Based on the PBR theory, any rendering must adhere to the energy conservation principle, be based on the microfacet surface model, and use a physically-based BRDF (bidirectional reflectance distribution function).
- Energy must be conserved – the amount of light reflected off the object must be lower or equal to the amount of light that hits the object.
- The microfacet surface model’s idea is that surfaces are generally not completely smooth and have micro facets that affect light reflection.
- The BRDF is a function that defines how a ray of light interacts with a surface based on its component maps.
In the context of Mixer’s implementation of PBR, Mixer supports the Metalness workflow. Mixer will convert your project made in specular workflow previously into the metalness workflow. However, Mixer provides you the ability to export maps made in metalness workflow into specular. You can also view specular workflows maps like diffuse, gloss, and specular in the render mode.
Each material has maps that the BRDF uses to determine how a ray of light will interact. Each map’s values are used differently.
|Albedo||Used in the metalness workflow, this map contains the surface’s color information.|
|Metallic||Used in the metalness workflow, this greyscale map contains the surface’s metallicity. A metallic surface’s specular reflection is created with color information from the Albedo map. A nonmetal will use color information from the light.
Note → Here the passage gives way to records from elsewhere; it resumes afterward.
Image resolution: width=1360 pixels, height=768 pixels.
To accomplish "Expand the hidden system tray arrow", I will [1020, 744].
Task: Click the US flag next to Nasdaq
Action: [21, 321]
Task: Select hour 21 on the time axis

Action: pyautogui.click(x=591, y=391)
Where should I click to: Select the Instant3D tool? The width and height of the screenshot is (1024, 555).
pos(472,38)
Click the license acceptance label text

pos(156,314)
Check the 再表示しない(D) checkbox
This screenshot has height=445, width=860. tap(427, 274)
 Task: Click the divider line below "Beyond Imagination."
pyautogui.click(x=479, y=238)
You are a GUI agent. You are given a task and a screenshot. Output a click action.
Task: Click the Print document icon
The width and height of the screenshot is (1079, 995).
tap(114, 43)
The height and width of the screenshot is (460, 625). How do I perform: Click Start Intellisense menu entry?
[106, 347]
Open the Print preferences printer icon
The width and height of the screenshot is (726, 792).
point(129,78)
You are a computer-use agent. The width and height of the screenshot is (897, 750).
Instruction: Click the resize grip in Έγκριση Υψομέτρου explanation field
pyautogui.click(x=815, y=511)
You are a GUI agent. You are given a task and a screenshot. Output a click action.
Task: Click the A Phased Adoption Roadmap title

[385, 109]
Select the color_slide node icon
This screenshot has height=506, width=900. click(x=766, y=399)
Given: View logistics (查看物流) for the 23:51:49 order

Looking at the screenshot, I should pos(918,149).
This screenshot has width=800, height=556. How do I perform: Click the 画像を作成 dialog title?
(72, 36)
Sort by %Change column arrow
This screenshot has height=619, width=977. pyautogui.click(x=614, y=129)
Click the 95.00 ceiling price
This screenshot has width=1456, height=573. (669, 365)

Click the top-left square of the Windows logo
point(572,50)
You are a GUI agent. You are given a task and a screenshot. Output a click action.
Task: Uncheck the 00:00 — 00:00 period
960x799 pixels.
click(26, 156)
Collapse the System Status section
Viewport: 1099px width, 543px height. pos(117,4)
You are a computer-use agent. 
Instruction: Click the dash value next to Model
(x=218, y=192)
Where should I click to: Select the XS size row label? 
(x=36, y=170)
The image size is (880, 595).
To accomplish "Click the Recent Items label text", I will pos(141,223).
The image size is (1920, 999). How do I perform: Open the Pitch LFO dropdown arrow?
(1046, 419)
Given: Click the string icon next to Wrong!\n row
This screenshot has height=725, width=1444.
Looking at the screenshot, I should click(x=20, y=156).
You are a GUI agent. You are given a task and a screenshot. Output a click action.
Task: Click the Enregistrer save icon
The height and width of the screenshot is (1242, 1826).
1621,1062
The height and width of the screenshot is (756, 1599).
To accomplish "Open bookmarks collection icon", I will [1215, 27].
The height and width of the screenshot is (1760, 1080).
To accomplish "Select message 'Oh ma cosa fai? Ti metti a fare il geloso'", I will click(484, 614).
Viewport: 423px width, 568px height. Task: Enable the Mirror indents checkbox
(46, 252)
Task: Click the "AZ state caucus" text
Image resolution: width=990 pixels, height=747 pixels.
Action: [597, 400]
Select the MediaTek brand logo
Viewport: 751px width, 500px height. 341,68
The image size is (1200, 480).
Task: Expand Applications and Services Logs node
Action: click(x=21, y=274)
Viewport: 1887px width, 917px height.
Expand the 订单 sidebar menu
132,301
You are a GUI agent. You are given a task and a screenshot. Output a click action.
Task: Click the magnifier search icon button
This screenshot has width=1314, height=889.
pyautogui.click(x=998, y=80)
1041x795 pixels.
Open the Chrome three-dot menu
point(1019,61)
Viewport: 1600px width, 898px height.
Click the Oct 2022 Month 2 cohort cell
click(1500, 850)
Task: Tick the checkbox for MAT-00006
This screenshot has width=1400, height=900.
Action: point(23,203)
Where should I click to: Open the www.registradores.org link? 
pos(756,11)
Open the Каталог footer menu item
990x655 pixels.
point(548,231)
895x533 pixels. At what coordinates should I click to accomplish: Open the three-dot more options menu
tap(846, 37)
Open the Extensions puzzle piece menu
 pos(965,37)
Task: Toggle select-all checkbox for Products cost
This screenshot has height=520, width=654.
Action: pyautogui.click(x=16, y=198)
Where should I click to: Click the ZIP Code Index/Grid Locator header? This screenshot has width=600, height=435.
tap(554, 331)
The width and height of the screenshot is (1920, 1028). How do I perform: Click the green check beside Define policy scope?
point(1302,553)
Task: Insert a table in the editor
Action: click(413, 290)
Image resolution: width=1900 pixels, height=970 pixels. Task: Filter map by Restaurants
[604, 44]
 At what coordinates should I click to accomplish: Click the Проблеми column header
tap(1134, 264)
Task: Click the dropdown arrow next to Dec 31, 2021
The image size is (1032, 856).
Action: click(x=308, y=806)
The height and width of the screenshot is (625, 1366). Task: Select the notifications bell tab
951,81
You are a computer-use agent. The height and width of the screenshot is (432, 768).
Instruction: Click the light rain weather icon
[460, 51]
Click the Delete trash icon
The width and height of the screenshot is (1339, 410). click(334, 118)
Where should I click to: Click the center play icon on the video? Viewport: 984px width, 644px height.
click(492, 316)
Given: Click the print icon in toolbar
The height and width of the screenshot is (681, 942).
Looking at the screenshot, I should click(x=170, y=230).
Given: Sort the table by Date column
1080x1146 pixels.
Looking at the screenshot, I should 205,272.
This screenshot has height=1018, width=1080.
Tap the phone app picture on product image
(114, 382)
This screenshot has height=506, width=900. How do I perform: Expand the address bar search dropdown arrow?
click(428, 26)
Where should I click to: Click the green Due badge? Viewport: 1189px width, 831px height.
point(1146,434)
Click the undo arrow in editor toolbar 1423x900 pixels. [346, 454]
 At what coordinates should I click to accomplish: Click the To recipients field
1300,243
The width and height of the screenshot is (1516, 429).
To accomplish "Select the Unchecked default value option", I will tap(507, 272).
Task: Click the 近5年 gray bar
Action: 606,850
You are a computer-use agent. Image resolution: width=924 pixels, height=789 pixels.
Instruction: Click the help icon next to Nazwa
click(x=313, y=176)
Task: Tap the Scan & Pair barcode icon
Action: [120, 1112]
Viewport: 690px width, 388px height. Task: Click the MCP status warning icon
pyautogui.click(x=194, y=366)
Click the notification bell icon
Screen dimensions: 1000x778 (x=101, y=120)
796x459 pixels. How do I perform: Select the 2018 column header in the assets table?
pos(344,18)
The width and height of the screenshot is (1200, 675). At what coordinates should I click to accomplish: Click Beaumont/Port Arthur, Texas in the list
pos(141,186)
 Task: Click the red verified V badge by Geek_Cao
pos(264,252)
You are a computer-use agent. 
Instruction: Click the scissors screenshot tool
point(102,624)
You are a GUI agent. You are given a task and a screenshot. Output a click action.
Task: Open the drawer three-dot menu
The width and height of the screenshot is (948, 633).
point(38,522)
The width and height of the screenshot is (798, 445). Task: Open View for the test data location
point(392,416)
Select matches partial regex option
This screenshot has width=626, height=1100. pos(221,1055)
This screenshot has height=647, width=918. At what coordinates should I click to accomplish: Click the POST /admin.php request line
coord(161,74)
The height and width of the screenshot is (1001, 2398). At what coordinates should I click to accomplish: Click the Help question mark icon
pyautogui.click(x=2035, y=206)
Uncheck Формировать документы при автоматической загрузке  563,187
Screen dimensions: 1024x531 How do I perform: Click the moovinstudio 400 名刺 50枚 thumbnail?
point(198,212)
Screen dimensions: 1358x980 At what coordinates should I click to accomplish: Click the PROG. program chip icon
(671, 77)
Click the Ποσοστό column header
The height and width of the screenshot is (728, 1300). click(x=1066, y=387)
The more metallic a surface, the higher the intensity of specular reflections.|
|Diffuse||Used in the specular workflow, this map contains the color information for diffuse reflections. While often similar to or the same as the albedo map, this can sometimes also include baked shadows.|
|Specular||Used in the specular workflow, this map contains the color and intensity information for specular reflections.|
A grayscale map that determines how rough or smooth a surface is. Both maps contain the inverses of the same information. A rough surface will have a larger specular reflection width, where a smoother surface would have a sharper specular reflection.
It is important to note that metallicity and glossiness are not the same. There can be rough metals and smooth non-metals. The following image illustrates this:
Other maps are commonly used and are supported by Mixer.
The normal map holds the normal vector for each pixel on the surface. This is used for light reflection calculations. This is often used to create imperfections on the surface, simulating lighting without changing the surface’s geometry.
A greyscale map that determines how much the surface is displaced along the normal. When used alongside the normal map, engines or renderers can displace the geometry for more realistic depth.
By mimicking the effects of indirect light sources, Ambient Occlusion measures the extent to which a location on the surface is obscured from surrounding light sources. This information is captured in a greyscale map that holds data for occluded areas to create shadows.
A curvature map stores the convexity/concavity of the mesh. Also called Concavity, Convexity, Pits & Peaks, Worn Edge.